* [Фрагмент документа]
>>

Такая непримиримость заставила императора потерять терпение, что было большой ошибкой,— он решил действовать силой. Был отдан приказ об арестах; некоторых монахов подвергли телесному наказанию, заключению или ссылке; остальные члены монашеской общины были рассеяны. Но эти суровые меры только усложнили положение. Монахи повсюду кипели гневом против тирана, против «нового Ирода», и игумен Платон в самом дворце позволил себе оскорбить царя. Константин VI сдержался. На оскорбление игумена он только холодно отвечал: «Я не желаю делать мучеников» — и спокойно выслушал его. К несчастью для него, он уже раньше зашел слишком далеко. Общественное мнение было восстановлено против молодого монарха — Ирина сумела этим воспользоваться.

<<

* [Задания]
a. Верны ли по фрагменту о Константине VI утверждения: (i) император приказал проводить аресты; (ii) на оскорбление игумена Константин VI ответил вспышкой гнева; (iii) суровые меры успокоили положение? Для каждого ответьте «да» или «нет» и приведите решающие слова фрагмента дословно.
b. Перепечатайте из фрагмента о Константине VI отрывок от «Такая непримиримость заставила» до «сумела этим воспользоваться.».

* [Исходные данные]

>>

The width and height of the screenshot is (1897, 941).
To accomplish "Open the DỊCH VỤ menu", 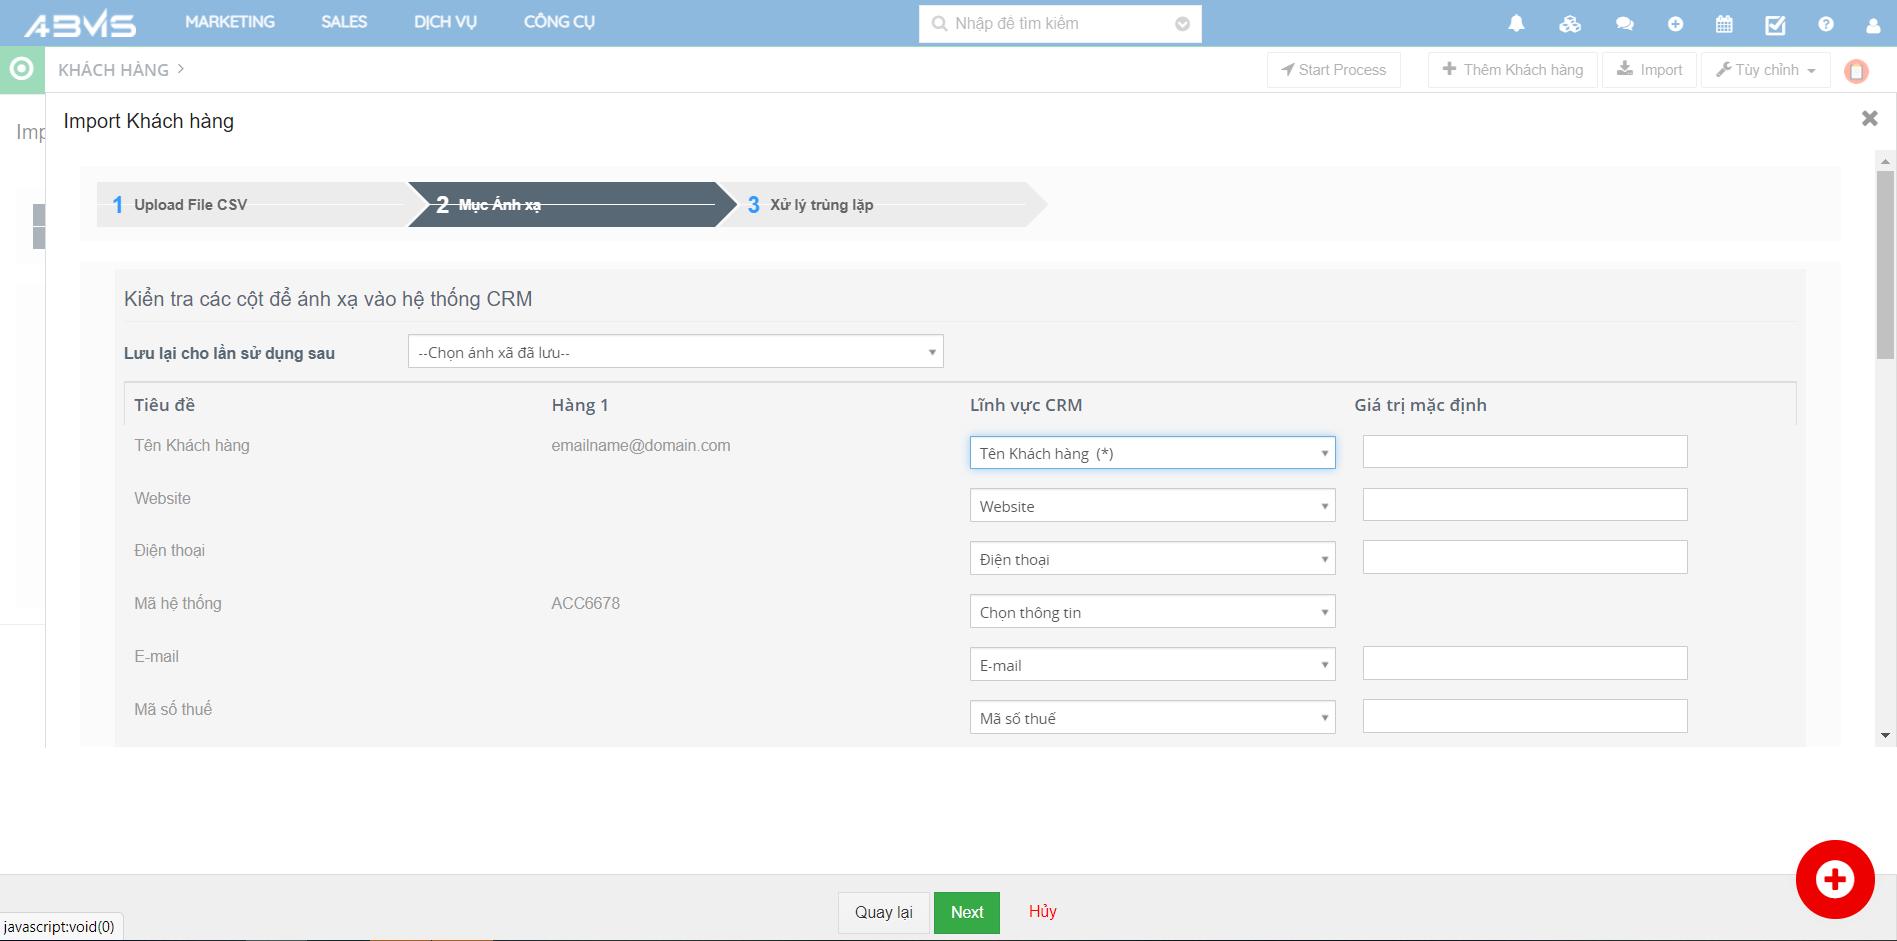I will (x=445, y=22).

<<

* [Ответы]
a.
(i) Да: «Был отдан приказ об арестах».
(ii) Нет: «Константин VI сдержался».
(iii) Нет: «Но эти суровые меры только усложнили положение».

b.
Такая непримиримость заставила императора потерять терпение, что было большой ошибкой,— он решил действовать силой. Был отдан приказ об арестах; некоторых монахов подвергли телесному наказанию, заключению или ссылке; остальные члены монашеской общины были рассеяны. Но эти суровые меры только усложнили положение. Монахи повсюду кипели гневом против тирана, против «нового Ирода», и игумен Платон в самом дворце позволил себе оскорбить царя. Константин VI сдержался. На оскорбление игумена он только холодно отвечал: «Я не желаю делать мучеников» — и спокойно выслушал его. К несчастью для него, он уже раньше зашел слишком далеко. Общественное мнение было восстановлено против молодого монарха — Ирина сумела этим воспользоваться.